◆ Source data:

────────────────────

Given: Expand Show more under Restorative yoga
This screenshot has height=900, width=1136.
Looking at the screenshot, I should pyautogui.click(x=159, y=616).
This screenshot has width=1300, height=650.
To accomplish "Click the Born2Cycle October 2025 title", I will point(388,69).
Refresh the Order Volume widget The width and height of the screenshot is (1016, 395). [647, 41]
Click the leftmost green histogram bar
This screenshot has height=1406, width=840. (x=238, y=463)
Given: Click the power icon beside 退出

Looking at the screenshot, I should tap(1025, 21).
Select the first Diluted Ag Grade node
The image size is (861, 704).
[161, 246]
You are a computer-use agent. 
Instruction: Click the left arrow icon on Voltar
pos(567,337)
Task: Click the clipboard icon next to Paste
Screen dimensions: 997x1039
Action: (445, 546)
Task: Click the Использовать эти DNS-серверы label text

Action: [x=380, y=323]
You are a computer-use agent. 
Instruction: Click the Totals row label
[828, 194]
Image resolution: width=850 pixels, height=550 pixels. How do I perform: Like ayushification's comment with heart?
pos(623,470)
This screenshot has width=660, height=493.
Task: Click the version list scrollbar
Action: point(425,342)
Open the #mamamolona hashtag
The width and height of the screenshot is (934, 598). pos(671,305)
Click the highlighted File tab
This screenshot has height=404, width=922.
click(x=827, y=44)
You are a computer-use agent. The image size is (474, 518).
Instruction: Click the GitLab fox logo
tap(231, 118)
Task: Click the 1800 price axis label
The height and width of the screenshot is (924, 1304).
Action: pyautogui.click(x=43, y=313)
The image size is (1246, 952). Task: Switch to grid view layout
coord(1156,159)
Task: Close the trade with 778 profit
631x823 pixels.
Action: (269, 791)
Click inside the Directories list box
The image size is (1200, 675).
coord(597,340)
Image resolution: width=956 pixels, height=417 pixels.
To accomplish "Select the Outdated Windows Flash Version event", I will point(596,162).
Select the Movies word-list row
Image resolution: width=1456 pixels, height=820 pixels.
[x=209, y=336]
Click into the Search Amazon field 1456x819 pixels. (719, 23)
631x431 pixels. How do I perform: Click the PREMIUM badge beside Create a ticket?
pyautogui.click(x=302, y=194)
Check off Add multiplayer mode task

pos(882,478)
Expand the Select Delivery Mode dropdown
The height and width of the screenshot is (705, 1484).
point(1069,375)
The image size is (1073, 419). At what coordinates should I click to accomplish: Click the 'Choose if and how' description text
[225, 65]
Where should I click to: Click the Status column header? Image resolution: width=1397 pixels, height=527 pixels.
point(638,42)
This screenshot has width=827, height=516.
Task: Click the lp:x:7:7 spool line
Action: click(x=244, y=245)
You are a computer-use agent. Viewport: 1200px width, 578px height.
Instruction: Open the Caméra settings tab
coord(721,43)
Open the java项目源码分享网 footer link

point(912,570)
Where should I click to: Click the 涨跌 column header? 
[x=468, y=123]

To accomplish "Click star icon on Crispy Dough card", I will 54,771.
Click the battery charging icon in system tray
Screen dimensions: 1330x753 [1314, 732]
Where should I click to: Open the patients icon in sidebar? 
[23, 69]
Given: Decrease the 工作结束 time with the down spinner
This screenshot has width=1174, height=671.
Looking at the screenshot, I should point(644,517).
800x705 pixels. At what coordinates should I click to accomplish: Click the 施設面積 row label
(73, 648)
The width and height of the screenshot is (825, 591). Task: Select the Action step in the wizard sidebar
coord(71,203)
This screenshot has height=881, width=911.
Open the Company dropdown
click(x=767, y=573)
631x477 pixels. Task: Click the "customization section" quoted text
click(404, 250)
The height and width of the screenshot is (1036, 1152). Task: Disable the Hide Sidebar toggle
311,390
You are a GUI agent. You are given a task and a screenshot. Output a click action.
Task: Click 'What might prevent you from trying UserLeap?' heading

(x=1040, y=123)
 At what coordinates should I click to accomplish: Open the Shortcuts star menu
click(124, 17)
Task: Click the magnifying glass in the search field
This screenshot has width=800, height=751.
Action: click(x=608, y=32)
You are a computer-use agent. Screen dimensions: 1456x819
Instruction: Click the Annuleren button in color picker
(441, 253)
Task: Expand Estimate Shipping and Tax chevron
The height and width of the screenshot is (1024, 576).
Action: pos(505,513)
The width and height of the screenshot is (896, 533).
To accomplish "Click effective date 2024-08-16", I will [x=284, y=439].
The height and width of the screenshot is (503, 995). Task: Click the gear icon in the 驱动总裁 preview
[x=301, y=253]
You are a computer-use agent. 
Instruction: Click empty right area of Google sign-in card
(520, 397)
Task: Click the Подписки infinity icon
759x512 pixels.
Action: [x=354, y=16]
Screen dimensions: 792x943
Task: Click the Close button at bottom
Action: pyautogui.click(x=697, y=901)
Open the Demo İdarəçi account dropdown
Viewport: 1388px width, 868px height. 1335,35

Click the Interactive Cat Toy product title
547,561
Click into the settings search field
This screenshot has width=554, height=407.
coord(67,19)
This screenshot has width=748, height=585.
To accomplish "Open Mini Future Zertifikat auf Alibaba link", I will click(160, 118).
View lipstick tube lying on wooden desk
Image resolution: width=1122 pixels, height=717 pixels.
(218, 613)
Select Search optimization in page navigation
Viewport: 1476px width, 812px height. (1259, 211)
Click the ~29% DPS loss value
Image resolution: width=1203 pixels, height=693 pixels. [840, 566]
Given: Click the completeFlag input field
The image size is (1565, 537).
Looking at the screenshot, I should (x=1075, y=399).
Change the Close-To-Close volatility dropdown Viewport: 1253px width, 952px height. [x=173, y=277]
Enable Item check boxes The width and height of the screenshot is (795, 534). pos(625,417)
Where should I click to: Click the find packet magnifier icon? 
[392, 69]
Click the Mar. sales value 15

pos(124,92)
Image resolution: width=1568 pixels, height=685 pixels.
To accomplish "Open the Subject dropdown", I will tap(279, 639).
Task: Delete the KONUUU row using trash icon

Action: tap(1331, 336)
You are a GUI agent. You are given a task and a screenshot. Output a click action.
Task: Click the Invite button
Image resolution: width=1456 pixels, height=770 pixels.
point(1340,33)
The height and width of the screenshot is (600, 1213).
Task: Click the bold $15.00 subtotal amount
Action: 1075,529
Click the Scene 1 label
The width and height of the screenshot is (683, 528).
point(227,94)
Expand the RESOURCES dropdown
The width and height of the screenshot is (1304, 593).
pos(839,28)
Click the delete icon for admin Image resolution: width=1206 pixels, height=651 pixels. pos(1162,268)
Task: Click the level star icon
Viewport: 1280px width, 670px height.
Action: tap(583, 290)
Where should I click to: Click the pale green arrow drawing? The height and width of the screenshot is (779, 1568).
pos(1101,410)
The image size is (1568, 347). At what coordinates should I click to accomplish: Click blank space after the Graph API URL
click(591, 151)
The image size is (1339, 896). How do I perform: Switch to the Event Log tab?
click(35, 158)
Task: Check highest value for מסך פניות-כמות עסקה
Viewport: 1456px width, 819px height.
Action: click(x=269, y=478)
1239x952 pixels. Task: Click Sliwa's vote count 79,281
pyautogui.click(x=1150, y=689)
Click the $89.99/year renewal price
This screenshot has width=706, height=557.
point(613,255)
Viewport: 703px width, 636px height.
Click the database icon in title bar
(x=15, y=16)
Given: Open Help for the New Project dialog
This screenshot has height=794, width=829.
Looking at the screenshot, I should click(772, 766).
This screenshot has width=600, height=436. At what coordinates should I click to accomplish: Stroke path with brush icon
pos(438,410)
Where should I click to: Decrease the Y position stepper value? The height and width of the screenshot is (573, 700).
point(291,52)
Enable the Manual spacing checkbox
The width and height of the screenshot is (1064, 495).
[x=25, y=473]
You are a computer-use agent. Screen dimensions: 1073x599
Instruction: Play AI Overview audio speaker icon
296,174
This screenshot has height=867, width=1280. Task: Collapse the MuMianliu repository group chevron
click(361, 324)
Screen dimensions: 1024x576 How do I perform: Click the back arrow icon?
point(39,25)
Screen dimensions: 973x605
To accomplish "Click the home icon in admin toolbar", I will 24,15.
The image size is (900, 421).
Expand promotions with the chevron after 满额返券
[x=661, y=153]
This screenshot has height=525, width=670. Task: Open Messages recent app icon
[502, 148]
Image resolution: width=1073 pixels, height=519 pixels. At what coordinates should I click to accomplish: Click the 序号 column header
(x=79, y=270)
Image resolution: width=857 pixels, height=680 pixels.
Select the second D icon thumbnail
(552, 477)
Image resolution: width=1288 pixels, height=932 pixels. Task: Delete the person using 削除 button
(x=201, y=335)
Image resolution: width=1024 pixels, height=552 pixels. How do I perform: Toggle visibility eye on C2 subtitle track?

────────────────────

◆ Task goal: Check the lines above and copy each one that includes "admin".

◆ Exercise answer:
Click the delete icon for admin Image resolution: width=1206 pixels, height=651 pixels. pos(1162,268)
To accomplish "Click the home icon in admin toolbar", I will 24,15.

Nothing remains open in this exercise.